La porte s'ouvrit presque immédiatement, laissant apparaître un homme mûr en pyjama, échevelé et tenant une tasse de thé au jasmin à la main ; Majestic, qui lui lança un regard ennuyé avant de siroter son thé.

— Puis-je savoir à qui ai-je à faire de si bon matin ?

— Votre stagiaire, répondit Akira en tendant sa lettre.

Le héros la prit, la lut, et grogna, avant de s'écarter pour le laisser rentrer. Dès que la porte fut refermée, Akira fut assailli par l'odeur âpre des cèpes et âcre des encens. Bien sûr, c'était seulement pour le style, mais ça restait limite… Il se força à ne pas se boucher le nez ni à le froncer, et suivit son maître de stage à travers le couloir.

Au fond, une cuisine simple… Et Momo était là ! Akira lui fit un signe de bienvenue, laquelle répondit d'un sourire. Deux autres élèves étaient présents : un dont le costume ne laissait pas deviner son lycée d'origine, et…

Une élève de Seiai, qui le dévisageait avec un air si haineux qu'Akira fut étonné d'être encore de ce monde. Il s'installa juste à côté de Momo, suivi du regard noir de l'une et curieux de l'autre. La célébrité cause bien des soucis… Ah, vivement la retraite !

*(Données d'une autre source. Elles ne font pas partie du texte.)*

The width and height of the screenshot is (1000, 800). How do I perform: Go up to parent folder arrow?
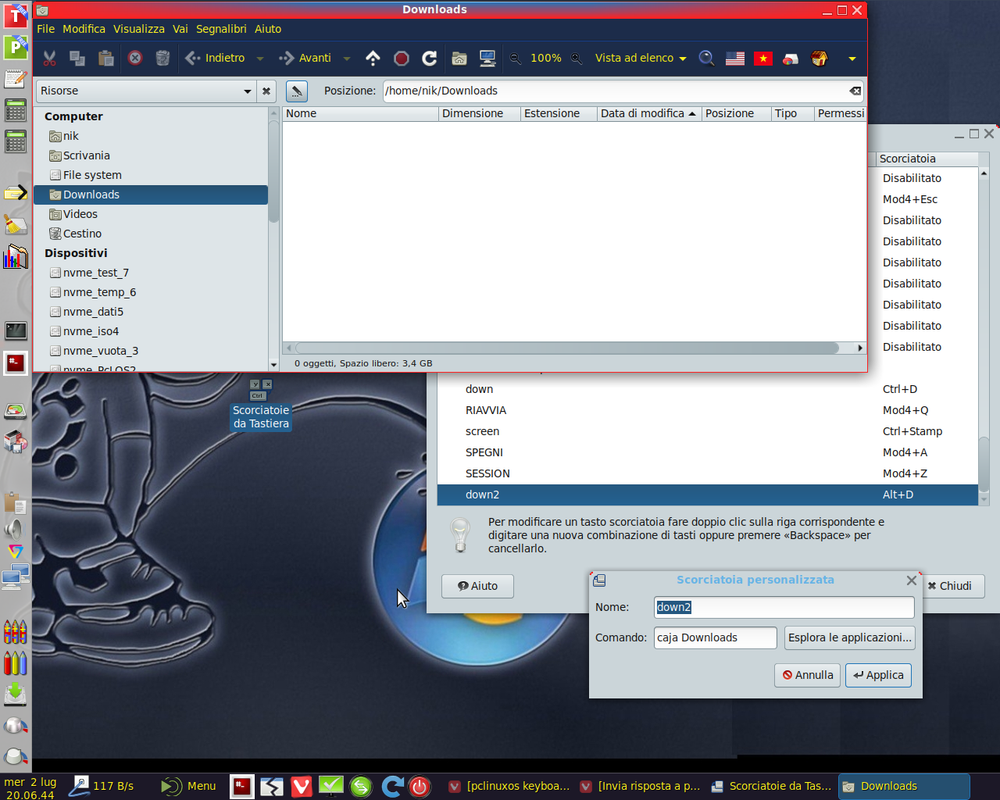(x=372, y=58)
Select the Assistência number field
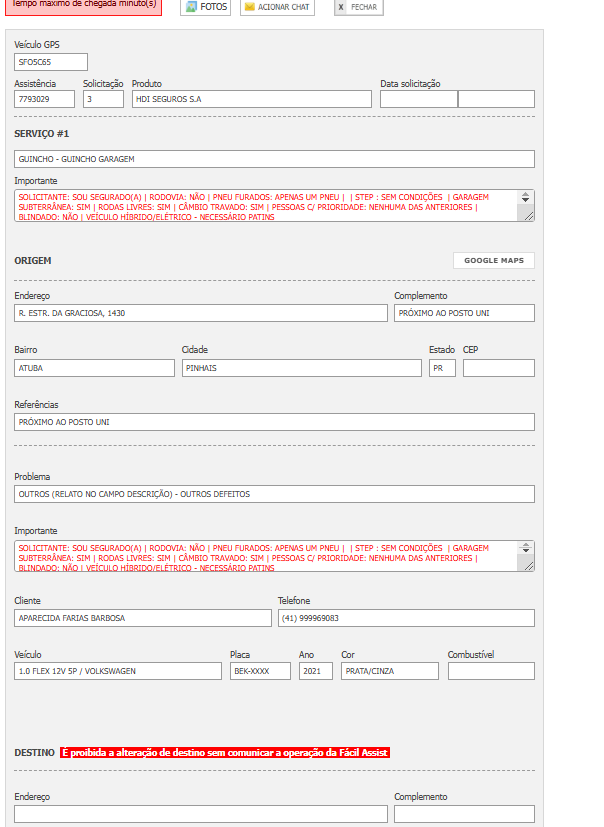The height and width of the screenshot is (827, 604). coord(45,99)
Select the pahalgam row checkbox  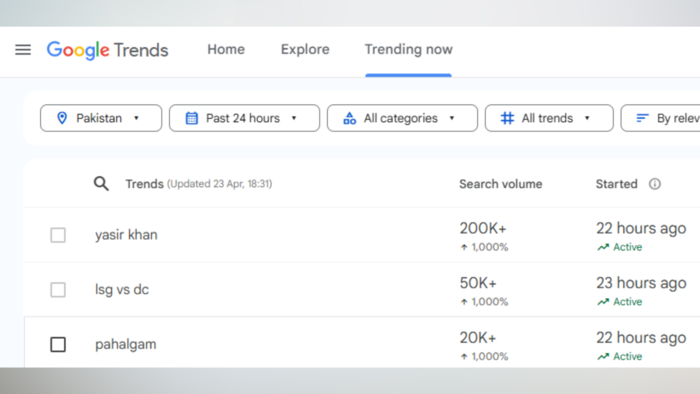tap(58, 344)
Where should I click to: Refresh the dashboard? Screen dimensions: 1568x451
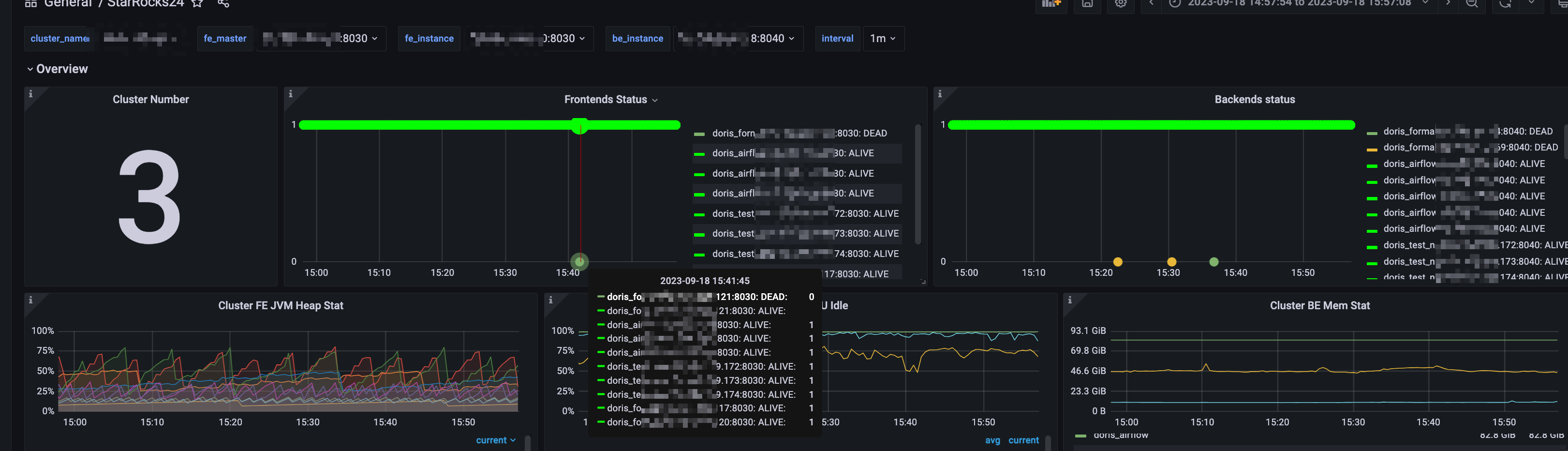point(1505,4)
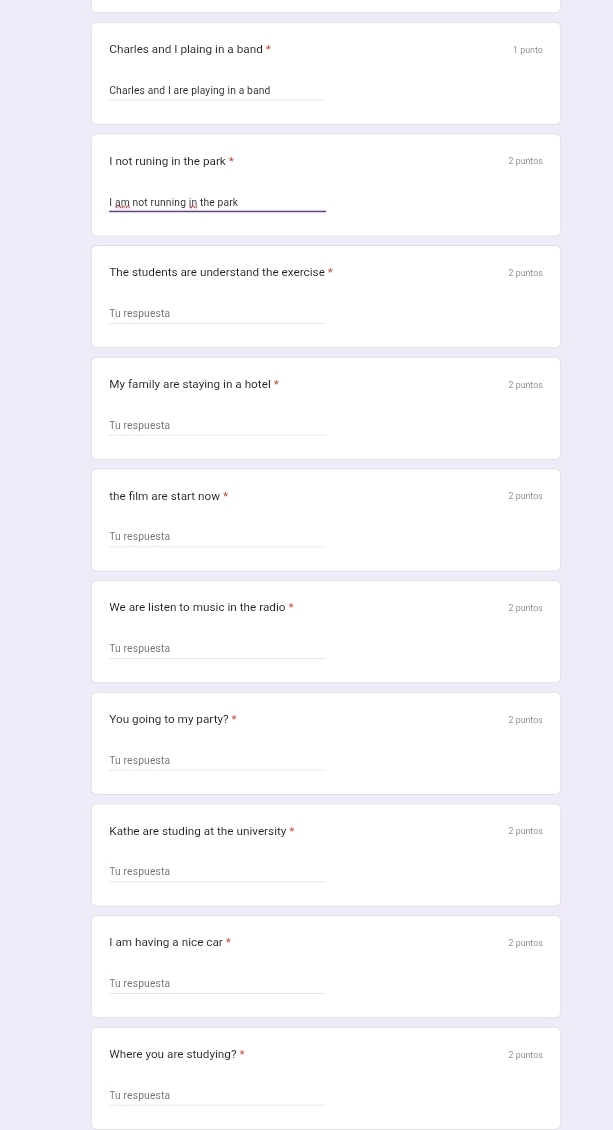The width and height of the screenshot is (613, 1130).
Task: Click '2 puntos' next to 'Kathe are studing' question
Action: click(x=526, y=831)
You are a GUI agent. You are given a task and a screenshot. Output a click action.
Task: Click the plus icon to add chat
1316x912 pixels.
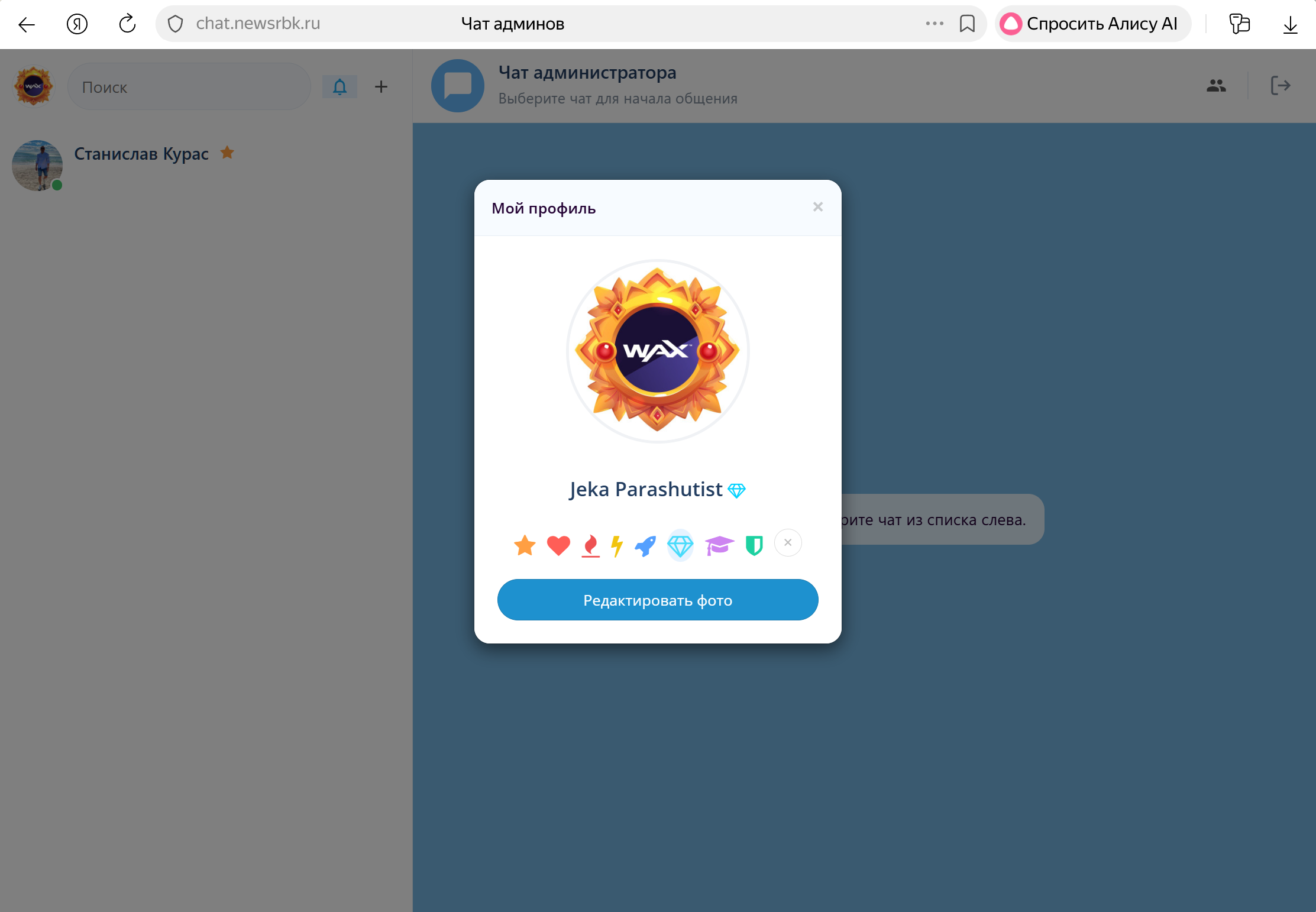pos(381,87)
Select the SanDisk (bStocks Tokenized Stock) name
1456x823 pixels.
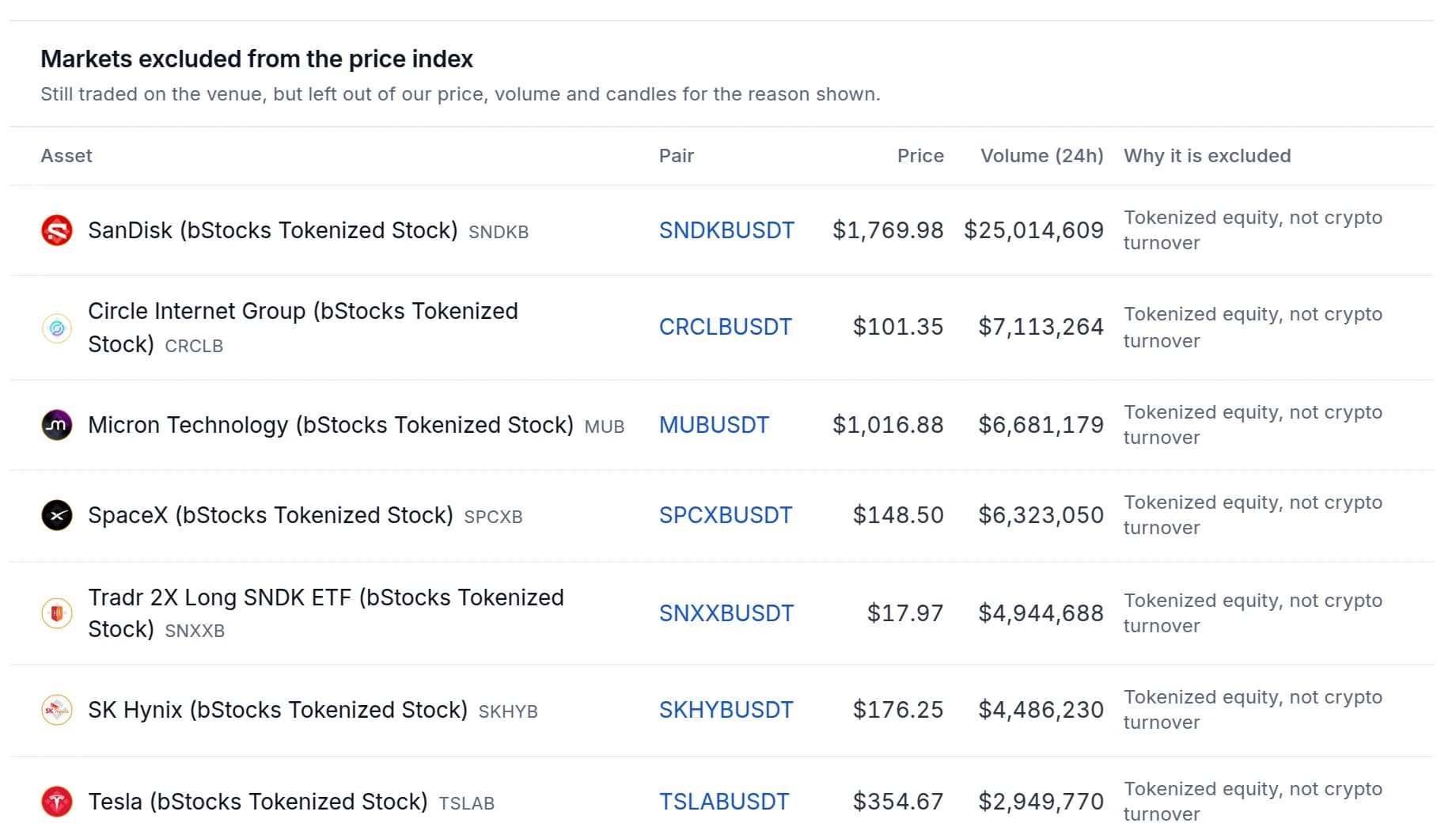[x=273, y=230]
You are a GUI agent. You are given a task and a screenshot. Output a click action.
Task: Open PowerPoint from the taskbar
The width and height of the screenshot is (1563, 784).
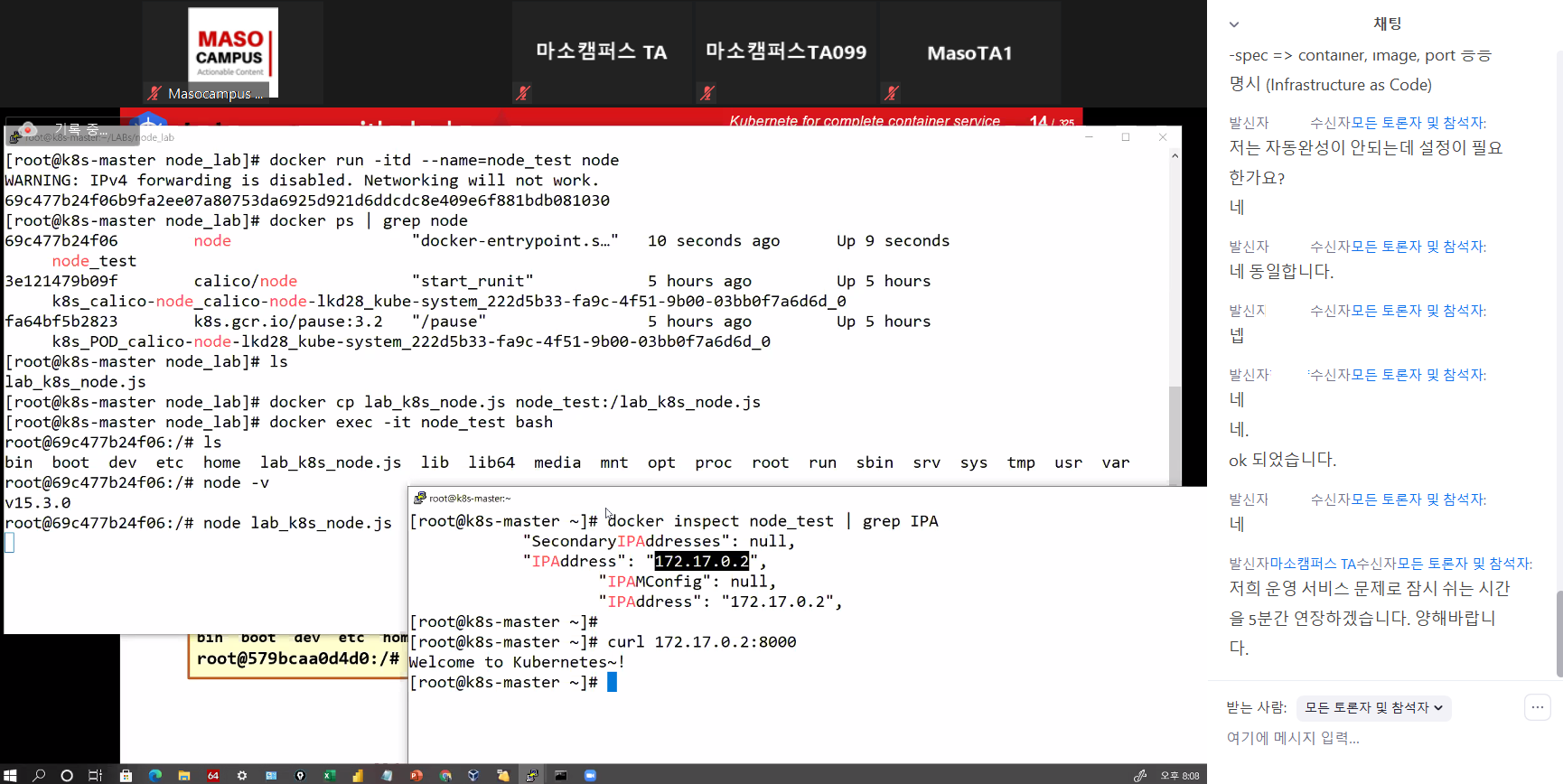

— Bonjour à tous. Durant cette semaine, je serais votre maître de stage, Enma Kannagi. Mon agence emploie trois héros et héroïnes, et nous nous occupons de ce secteur avec parcimonie. Me suis-je bien fait comprendre !

— Oui ! répondirent les jeunes à l'unisson.

— Bien… (il but une gorgée de thé) Je ne suis pas très à l'aise avec ce genre de choses, alors on va déjà commencer par un tour de table. Je connais déjà vos Alters, donc vos noms et vos lycées suffiront… Toi (il désigna l'élève de Seiai), tu commences.

— Oui, monsieur ! répondit-elle en se levant, à la manière d'une militaire. Je m'appelle Sara Kamemonai, nom de code Valorheart ! Je suis en première au lycée héroique de Seiai ! Merci de me faire l'honneur de m'accueillir, monsieur !

— C'est bon, tout va bien se passer, pas besoin d'être aussi formelle, commenta le héros avec un sourire en coin ; la fille rougit de honte et se rassit, lançant un brusque regard de reproche à Akira, qui haussa les sourcils. Majestic reprit : À toi.

— Mon nom est Ogata Koetsu, et mon patronyme héroïque est Alacritic. Je viens du lycée Gijinji et suis une formation privée.

— Un cursus privé ? Ça existe ? ne put s'empêcher Akira.

— Tous les héros ne sont pas sortis d'un lycée spécialisé, expliqua Majestic à la place d'Ogata. Certains d'entre eux passent par des formations qui sont le plus souvent des stages et encore des stages… (il se tourna vers Ogata) J'ai fais le même parcours que toi. Si tu as des questions, n'hésite pas.

— Oui !

— Donc, ensuite nous avons… (son regard se porta sur Akira) Ah oui, le fameux prodige…

— Mon nom est Akira Arata, alias Starbinger. Je viens du lycée Yuei.

Le héros acquiesça, puis se tourna vers Momo. Avec elle, tout le monde fut scotché par un mélange de grâce, d'assurance et de force.

— Je suis Creaty, ou Momo Yaoyorozu. Je viens de Yuei, et vous prie de ne pas me favoriser compte tenu de mes origines.

— Le choix du nom du héros précédant le civil, ça peut prêter à confusion…

À vrai dire, Majestic voulait sûrement mettre en garde ses stagiaires quand à la dissociation du héros et de la personne, in fine chose impossible et passablement illogique.

— La vie des autres m'est plus précieuse, mais je reste consciente qu'elles ne valent rien si je ne peux pas sauver la mienne.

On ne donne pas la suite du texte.